* **Work to be completed**
Pick out and copy each line of the listing below that contains the word "height".

* **Dataset records**
■ ■ ■
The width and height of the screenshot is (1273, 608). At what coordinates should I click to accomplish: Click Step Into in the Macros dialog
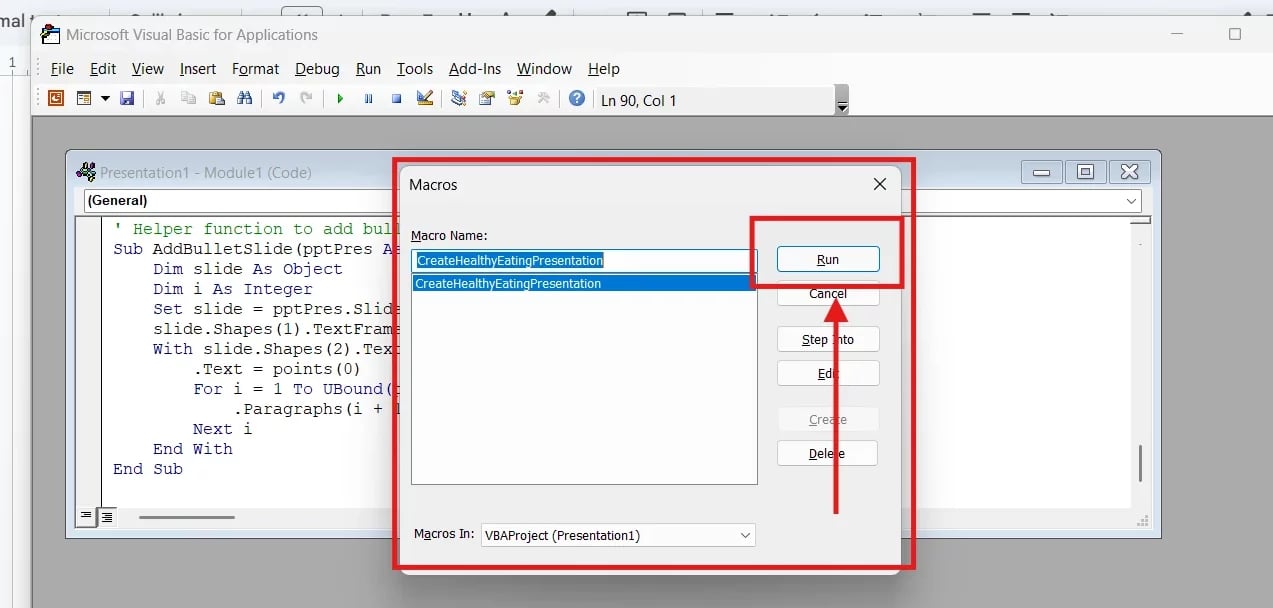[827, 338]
■ ■ ■
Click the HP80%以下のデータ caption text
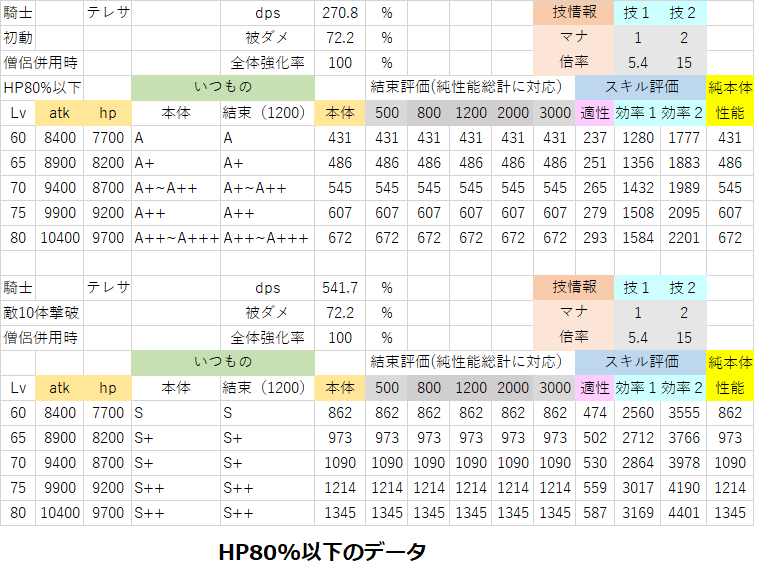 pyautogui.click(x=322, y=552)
■ ■ ■
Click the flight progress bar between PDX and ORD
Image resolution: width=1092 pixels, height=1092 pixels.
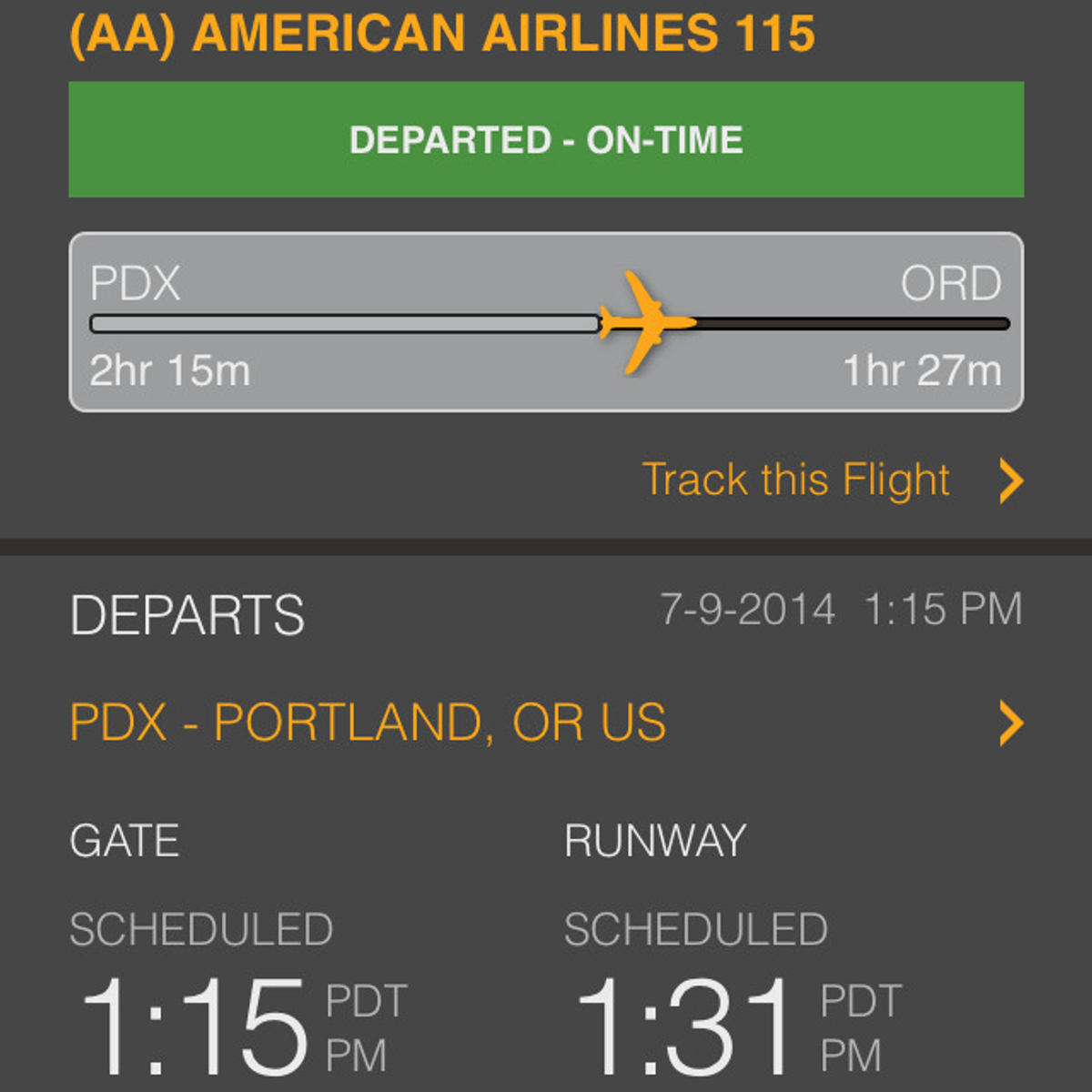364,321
■ ■ ■
* **Complete output**
The width and height of the screenshot is (1273, 608). At what coordinates should I click to accomplish: Click Step Into in the Macros dialog
Image resolution: width=1092 pixels, height=1092 pixels.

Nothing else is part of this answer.